A federal judge’s injunction prohibiting the U.S. DOT from using gender- or race-based assumptions in its Disadvantaged Business Program for certain contracts could effectively apply in at least 23 states, and potentially nationwide, attorneys said.
U.S. District Judge Gregory Van Tatenhove clarified Oct. 31 that his previous ruling in a lawsuit filed by two Indiana-based highway contractors applied to “all states in which the Plaintiffs operate or bid on DOT contracts impacted by DBE goals,” not just Indiana and Kentucky.
Because DOT can’t know where the two contractors who filed the original lawsuit will bid in the future, attorney Chris Slottee said the order could now effectively weaken the program nationally.
“This could cause the DOT to hesitate to use the DBE program going forward, given that the DOT will not know what projects the plaintiffs are, or are not, going to bid upon,” said Slottee, an attorney at Schwabe, Williamson & Wyatt in Anchorage, Alaska, via email.
A DOT spokesperson said the agency plans to keep the program intact, at least for now. “As the case moves forward, we will continue to defend the program,” the spokesperson said via email. “In the meantime, we will comply with the court’s ruling, and the program otherwise remains in effect.”
Other potential challenges
The original suit is still ongoing and the injunction technically only applies to contracts that the two firms — Jeffersonville, Indiana-based Mid-America Milling Co. and Memphis, Indiana-based Bagshaw Trucking — bid on, but attorneys said it opens the door for other potential challengers to score wins against the program.
“The decision is significant also because other Plaintiffs may attempt to use this court’s order on September 23, 2024 and this October 31, 2024 order to obtain similar injunctions throughout the US against the enforcement of the federal DBE Program,” said Keith Wiener, an attorney at Holland & Knight in Atlanta, via email.
DOT’s DBE program sets goals that at least 10% of dollars in federal contracts be awarded to women- and minority-owned firms, which it presumes are disadvantaged due to their owners’ gender or race. DBEs have netted nearly $34 billion from federal transportation contracts in the last five years, according to public data cited by The Washington Post.
Van Tatenhove’s original Sept. 23 injunction found that aspect of the program was likely unconstitutional, but seemingly limited where it applied. Van Tatenhove wrote then that “the scope of the preliminary injunction shall apply to the Plaintiffs in the states within which they operate, Kentucky and Indiana.”
But in his subsequent clarification, Van Tatenhove said the defendants — which include U.S. Transportation Secretary Pete Buttigieg — were “Latching on to the Court’s phrasing” to refuse to apply the injunction to contracts in other states where the plaintiffs bid.
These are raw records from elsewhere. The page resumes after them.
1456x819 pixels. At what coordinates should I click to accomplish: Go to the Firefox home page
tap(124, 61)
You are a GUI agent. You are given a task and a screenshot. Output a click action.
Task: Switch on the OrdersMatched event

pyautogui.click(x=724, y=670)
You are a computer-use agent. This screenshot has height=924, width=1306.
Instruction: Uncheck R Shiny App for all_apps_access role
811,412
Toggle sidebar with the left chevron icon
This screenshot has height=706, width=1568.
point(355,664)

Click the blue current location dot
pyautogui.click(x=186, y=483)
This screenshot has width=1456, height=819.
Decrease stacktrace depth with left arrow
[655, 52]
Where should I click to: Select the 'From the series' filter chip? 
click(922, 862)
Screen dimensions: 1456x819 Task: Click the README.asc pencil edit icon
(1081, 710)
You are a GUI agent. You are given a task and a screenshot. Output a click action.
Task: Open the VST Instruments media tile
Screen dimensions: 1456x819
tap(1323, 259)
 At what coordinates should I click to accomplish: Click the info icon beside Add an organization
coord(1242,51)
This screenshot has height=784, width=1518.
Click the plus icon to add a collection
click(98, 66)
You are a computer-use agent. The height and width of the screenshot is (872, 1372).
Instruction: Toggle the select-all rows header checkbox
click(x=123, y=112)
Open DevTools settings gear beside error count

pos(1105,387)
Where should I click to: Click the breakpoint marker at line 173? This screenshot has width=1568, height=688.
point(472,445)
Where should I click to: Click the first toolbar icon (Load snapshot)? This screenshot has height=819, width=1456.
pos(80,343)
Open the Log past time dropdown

His clarification, which was requested by the plaintiffs in the case, who asserted the program amounted to reverse discrimination against them, left little doubt.
Van Tatenhove wrote that DOT, Buttigieg and other officials were “ENJOINED from mandating the use of race- and gender-based rebuttable presumptions for United States Department of Transportation contracts impacted by DBE goals upon which the Plaintiffs bid, to be effective in any state in which Plaintiffs operate or bid on such contracts.”
Slottee said that language could effectively stop DOT from applying the DBE program anywhere in the U.S. “As such, the district court’s ruling could affect DOT projects outside of Kentucky and Indiana and will apply to any project in the United States for which the plaintiffs submit a bid,” wrote Slottee.
At least 23 states
In their request for Van Tatenhove to clarify his order, the original plaintiffs listed 23 states, including Indiana and Kentucky, where they currently do business, areas that would almost certainly now be barred from using gender- and race-based presumptions for DBE contracts. The additional states are:
- Tennessee
- Arkansas
- Ohio
- Mississippi
- Delaware
- Alabama
- Louisiana
- Virginia
- Oklahoma
- South Carolina
- West Virginia
- Missouri
- Illinois
- North Carolina
- Georgia
- Michigan
- Iowa
- Kansas
- Minnesota
- Texas
- Florida
On the other hand, DOT could opt to remove its assumption of disadvantaged status based on gender or race, as the Small Business Administration recently did with its own 8(a) program. In that instance, SBA said applicants needed to submit a narrative illustrating why they should be considered disadvantaged instead.